In the case just quoted from this Court reversed a judgment against Kelley (also the defendant in the present case) because we held that although Specialties had a claim against Kelley, Conwed Corporation as an individual creditor of Specialties was not the proper party to present this claim. The case was remanded so that the Bankruptcy Court could consider reopening the bankruptcy of Specialties to permit the presentation by Specialties' trustee of the claim of misappropriation against defendant. Any recovery would be for the benefit of all the corporation's creditors.

On remand, the Bankruptcy Judge did decide to reopen Specialties' bankruptcy and the proceeding, that resulted in the order appealed herein, followed.

 
II

§ 17 of the Bankruptcy Act, 11 U.S.C. § 35, provides in pertinent part:

 
(a) A discharge in bankruptcy shall release a bankrupt from all of his provable debts, whether allowable in full or in part, except such as . . . (4) were created by his fraud, embezzlement, misappropriation or defalcation while acting as an officer, or in any fiduciary capacity.

The Bankruptcy Judge found that transfers from Specialties' corporate funds of $10,369.10, $32,186.16 and $22,876.30 to defendant or corporations controlled by defendant while defendant was the controlling officer of Specialties and knew of its insolvency amounted to misappropriation by defendant while acting in a fiduciary capacity within the meaning of § 17 of the Bankruptcy Act, 11 U.S.C. § 35. A Bankruptcy Judge's findings of fact will be accepted unless "clearly erroneous" and due regard is to be given the opportunity of the judge to weigh the credibility of the witnesses. Bankruptcy Rule 810. After examining the entire record, the ruling and order of the Judge below and the briefs and oral argument of counsel, the Court is satisfied that substantial evidence supports the findings of fact of the Bankruptcy Judge. These findings if not his conclusions of law have already been affirmed by this Court in Kelley v. Conwed Corp., supra. The Bankruptcy Judge's findings on remand were in effect, the third time it has been determined that defendant misappropriated funds within the meaning of § 17 of the Bankruptcy Act. Although this well may have been a proper case for plaintiff to invoke the doctrine of collateral estoppel against the defendant, the Court has not based its disposition on its prior holding in Kelley v. Conwed, supra, but has fully reviewed the testimony and the findings of Judge Bonney on remand and has redetermined the correctness of the lower court's ruling.

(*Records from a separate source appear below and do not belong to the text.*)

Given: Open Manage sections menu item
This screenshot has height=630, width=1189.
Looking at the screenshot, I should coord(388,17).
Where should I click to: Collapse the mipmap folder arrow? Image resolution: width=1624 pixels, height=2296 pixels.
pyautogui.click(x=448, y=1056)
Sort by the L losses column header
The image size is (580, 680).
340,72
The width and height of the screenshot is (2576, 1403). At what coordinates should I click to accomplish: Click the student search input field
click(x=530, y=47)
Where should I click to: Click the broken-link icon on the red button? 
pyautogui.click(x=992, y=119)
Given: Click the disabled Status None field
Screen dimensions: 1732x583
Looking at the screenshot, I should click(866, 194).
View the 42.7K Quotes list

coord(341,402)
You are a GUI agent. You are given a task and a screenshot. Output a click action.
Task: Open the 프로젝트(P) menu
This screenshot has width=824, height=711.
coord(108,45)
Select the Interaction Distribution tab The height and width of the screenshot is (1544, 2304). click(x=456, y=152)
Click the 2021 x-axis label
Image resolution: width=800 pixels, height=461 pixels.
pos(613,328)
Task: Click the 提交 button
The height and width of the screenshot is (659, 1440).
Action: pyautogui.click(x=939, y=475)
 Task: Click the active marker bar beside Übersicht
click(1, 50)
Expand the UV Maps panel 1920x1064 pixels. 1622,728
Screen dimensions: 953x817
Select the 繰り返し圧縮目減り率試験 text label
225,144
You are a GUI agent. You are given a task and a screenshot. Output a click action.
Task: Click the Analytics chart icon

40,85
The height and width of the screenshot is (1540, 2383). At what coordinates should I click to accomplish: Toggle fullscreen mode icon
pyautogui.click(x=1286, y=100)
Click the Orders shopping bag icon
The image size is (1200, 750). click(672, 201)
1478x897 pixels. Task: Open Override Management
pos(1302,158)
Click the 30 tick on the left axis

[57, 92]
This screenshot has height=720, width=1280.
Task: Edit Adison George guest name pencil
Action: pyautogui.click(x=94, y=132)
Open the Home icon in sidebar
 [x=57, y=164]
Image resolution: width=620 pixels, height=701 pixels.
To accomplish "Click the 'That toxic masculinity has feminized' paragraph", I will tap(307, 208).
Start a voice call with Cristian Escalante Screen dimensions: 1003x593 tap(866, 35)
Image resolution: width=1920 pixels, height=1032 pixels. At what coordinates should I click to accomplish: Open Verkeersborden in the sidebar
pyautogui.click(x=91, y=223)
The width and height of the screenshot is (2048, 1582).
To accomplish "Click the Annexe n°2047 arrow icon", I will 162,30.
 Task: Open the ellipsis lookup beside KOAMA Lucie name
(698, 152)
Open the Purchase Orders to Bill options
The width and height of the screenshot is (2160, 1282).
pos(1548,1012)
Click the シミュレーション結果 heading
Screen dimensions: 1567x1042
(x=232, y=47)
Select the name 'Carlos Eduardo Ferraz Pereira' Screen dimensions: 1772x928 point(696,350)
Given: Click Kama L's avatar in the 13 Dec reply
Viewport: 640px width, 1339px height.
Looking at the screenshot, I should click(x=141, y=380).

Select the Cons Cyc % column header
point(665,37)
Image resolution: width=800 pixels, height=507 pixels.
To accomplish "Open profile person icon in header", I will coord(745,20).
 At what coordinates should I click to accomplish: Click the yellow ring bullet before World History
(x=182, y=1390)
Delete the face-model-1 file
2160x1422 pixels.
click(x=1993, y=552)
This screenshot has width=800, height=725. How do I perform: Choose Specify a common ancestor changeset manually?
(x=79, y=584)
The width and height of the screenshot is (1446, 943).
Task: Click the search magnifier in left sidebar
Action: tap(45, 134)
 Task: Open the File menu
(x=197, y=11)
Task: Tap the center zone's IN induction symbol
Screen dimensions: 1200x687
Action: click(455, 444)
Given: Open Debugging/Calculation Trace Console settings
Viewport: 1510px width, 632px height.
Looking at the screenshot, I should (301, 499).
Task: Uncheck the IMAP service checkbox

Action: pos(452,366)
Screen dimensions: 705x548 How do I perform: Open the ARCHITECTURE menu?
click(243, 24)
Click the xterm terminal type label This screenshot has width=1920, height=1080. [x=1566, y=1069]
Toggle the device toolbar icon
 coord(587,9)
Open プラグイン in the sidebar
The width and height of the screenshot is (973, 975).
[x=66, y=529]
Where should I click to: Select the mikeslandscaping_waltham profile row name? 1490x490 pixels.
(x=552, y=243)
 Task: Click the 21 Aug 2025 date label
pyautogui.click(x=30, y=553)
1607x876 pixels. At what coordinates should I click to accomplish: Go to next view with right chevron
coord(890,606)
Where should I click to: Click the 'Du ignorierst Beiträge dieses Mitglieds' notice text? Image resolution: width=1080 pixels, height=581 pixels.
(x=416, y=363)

Lastly, defendant's argument that his deposition taken in the course of pretrial discovery in Kelley v. Conwed should not have been admitted into evidence in the *527 present case is clearly unsound. The prior case covered the same subject matter as is involved here. Defendant's statements although hearsay were relevant to this case and admissible under Rule 801(d) (1) and (d) (2) (A), of the Federal Rules of Evidence.

For the foregoing reasons, the Order appealed from is AFFIRMED.